**About this task**. Reproduce all lines of the listing below in which the word "computer" occurs.

**Source material**.

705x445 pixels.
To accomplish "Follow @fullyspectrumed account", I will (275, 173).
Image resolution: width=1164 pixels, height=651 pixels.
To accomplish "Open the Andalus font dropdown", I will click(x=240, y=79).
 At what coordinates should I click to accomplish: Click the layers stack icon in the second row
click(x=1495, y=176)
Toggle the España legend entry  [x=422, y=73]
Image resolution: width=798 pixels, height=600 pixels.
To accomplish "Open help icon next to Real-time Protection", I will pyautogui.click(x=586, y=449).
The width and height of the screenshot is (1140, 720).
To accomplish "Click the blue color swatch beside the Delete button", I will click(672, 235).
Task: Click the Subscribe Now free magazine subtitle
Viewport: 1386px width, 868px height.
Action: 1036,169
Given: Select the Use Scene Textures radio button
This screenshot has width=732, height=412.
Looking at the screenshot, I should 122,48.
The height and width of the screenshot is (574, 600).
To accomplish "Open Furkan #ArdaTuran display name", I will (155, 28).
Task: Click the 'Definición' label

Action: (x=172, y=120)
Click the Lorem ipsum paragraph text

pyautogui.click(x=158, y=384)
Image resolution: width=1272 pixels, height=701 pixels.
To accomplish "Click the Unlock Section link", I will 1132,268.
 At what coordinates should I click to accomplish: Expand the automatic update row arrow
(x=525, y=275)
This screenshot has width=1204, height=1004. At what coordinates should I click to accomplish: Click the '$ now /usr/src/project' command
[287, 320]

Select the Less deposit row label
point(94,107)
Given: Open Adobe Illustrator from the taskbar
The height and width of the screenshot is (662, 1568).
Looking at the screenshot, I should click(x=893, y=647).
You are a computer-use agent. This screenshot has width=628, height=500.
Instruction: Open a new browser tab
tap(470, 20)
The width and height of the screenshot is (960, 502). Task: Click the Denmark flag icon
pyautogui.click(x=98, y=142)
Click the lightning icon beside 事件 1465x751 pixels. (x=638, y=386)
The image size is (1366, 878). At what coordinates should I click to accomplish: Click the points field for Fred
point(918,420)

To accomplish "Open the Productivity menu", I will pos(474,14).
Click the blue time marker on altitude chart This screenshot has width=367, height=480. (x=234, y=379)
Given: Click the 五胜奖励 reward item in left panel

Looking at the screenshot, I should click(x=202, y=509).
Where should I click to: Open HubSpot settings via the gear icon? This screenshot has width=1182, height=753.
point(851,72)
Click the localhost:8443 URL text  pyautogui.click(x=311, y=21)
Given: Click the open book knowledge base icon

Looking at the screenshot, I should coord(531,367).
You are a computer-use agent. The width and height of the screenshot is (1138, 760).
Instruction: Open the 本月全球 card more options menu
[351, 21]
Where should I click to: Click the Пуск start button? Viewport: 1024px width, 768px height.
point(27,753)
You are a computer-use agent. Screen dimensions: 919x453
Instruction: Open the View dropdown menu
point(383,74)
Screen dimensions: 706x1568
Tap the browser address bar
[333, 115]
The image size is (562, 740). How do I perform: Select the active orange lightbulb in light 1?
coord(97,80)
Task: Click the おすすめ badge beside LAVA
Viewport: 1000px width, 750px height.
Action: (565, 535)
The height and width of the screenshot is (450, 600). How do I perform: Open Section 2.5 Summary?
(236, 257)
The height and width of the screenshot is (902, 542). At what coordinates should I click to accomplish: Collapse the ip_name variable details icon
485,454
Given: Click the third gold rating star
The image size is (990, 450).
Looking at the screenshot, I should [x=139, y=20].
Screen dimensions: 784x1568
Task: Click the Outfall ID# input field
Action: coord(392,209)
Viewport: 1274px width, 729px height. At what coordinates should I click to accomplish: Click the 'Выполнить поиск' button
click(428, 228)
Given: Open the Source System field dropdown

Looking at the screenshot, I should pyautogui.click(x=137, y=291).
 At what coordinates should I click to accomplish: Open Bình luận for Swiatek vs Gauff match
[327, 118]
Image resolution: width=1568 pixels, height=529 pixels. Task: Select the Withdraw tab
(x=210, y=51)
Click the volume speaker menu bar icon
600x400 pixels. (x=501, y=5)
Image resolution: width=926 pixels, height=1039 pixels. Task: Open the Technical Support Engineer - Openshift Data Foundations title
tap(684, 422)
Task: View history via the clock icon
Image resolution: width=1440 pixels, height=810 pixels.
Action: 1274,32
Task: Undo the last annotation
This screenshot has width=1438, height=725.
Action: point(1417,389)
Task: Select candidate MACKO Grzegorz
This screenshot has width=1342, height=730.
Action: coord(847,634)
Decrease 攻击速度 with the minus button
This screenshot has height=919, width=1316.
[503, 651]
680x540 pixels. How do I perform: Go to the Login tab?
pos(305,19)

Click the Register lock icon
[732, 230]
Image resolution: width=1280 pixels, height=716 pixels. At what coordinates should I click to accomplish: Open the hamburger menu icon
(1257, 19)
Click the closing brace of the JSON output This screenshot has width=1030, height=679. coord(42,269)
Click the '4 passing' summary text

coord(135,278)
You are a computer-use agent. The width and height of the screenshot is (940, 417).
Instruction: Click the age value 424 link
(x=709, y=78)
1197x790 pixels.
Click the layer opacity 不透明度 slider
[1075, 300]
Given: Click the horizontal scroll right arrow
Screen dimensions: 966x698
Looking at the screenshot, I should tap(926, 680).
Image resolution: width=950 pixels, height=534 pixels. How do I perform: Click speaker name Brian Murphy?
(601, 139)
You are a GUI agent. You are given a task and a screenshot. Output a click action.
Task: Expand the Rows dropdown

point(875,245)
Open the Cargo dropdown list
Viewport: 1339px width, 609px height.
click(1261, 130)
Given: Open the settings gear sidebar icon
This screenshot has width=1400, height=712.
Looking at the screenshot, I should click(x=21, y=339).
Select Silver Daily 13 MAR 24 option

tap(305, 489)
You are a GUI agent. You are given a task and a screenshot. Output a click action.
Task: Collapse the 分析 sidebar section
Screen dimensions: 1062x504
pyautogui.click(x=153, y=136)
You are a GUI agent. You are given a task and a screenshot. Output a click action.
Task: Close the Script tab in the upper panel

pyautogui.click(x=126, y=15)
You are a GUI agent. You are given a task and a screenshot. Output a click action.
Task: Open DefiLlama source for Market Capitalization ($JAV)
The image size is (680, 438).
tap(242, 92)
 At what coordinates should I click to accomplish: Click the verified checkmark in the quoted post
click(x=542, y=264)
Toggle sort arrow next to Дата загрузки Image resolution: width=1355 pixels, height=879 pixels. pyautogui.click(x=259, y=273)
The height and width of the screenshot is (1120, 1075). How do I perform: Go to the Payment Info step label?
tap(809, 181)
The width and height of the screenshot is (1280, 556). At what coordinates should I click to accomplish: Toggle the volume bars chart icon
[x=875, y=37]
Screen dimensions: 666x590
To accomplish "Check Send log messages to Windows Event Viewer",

**Response box**.
You are a computer-use agent. This screenshot has width=628, height=500.
You are a computer-use agent. The width and height of the screenshot is (1138, 760).
You are a computer-use agent. Screen dimensions: 919x453
You are a computer-use agent. The width and height of the screenshot is (940, 417).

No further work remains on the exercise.